Hello Francisco,
One way to think about it is this: for a given matrix X, a model for the problem you're trying to solve is that you want to minimize:
f(X) = \sum_{i,j \in S} (X_{ij} - Y_{ij})^2
where S is a certain set of positions is the matrix. We can rewrite this as follows: define M to be a sparse, binary matrix, with M_{ij} = 1 if i, j \in S, and M_{ij} = 0 otherwise. Then, we can write
f(X) = || (X - Y) .* M ||_F^2
so, it's a squared Frobenius norm, except we've "masked" the difference X-Y before taking that norm.
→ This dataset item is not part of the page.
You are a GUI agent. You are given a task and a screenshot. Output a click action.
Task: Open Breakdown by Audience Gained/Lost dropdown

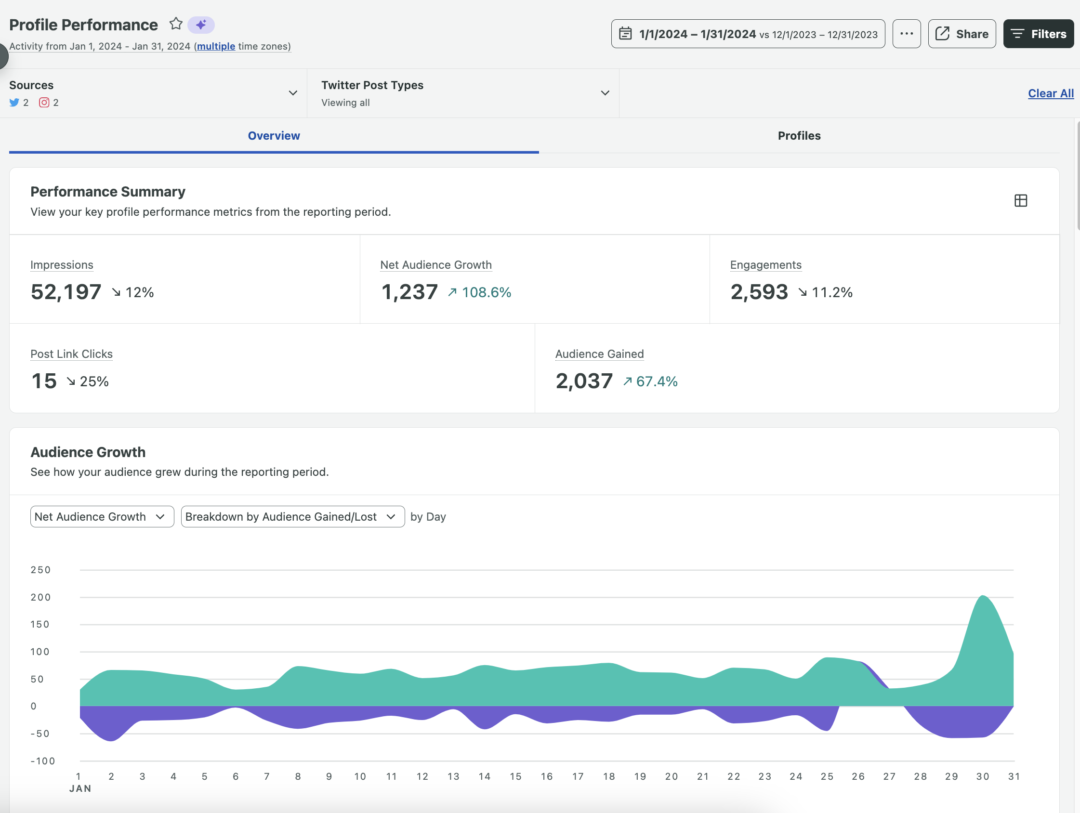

We can write this as
f(X) = < (X - Y).*M, (X - Y).*M >
where <A, B> = trace(A'*B). This is easy to differentiate:
Df(X)[Z] = 2 < Z .* M, (X - Y) .* M >
and within the inner product, we can move an entry-wise product to the other side:
Df(X)[Z] = 2 < Z, (X - Y) .* M .* M >
This is true for all directions Z, hence
grad f(X) = 2 (X - Y) .* M .* M
(Notice that, here, M .* M = M, so we can simplify a bit).
In other words: the gradient of the masked frobenius norm is just the usual gradient, masked.
Hope this helps,
Nicolas